All applications were refactored to leverage configurable, lightweight, standardized Docker containers. The build & deploy processes CI/CD pipeline were used across all environments to ensure consistent and repeatable deployments. Deployment automation was integrated with the Operations Team to provide monitoring and alerting notifications.
This large and complex environment required many tools and integration of those tools to maintain the proper environment process and configurations to achieve the proper reliability, quality, and observability from application to infrastructure.
Governance was embedded into the overall DevOps program from observability to cost optimization. CSTG built in monitoring to ensure the application was performant through tools like Amazon Cloudwatch, Splunk, New Relic, and Nagios. Having this level of tooling allowed for self-correcting, scale, and faster troubleshooting of the production application and infrastructure. CleanSlate also put a governance model in production and non-production environments.
A cost-saving approach to production, we incorporated auto-scaling, to scale as workloads increased and scaled down as they went back to standard capacity. Also, on non-production, all environments would spin down during non-working times and spin up during working hours to ensure that they only paid for what they were using.
With a complex environment of multiple non-production and production environments a development and release management process needed to be established to ensure a high level of quality to production releases and a long-term sustainable product to market. Below you can see the robust development process and how infrastructure, DB, code, and all components were managed at each stage, all in automated ways or human reviews through defined automated workflows.

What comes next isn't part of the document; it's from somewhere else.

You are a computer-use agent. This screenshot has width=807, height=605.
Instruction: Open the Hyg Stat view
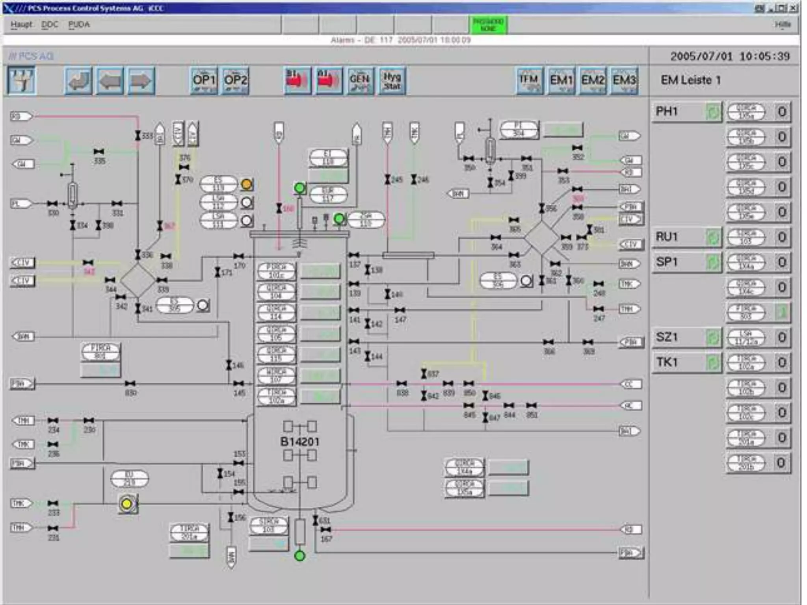pos(392,81)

Having this level of tooling allowed for self-correcting, scale, and faster troubleshooting of the production application and infrastructure. CleanSlate also put a governance model in production and non-production environments.
SUCCESS METRICS
CleanSlate built Herff Jones a very robust and automated solution that incorporated quality and predictability
into the environment. Some success metrics for the business as part of this process:
- Feature Releases improved from every 6 months to On Demand
- Cost Optimization on Non-Production environments saved around 70% on non-production costs.
- Overall, Application quality and reliability improved by focusing on quality processes throughout the development and DevOps processes.
- Development teams scaled by 10X which allowed for faster time to market due to automated development environments.
- Features and POC were now possible due to the automated scale of a development/POC environment.
- Overall downtime significantly improved as the legacy system was down or performance degradation monthly, the current production environment has had zero outages since launch.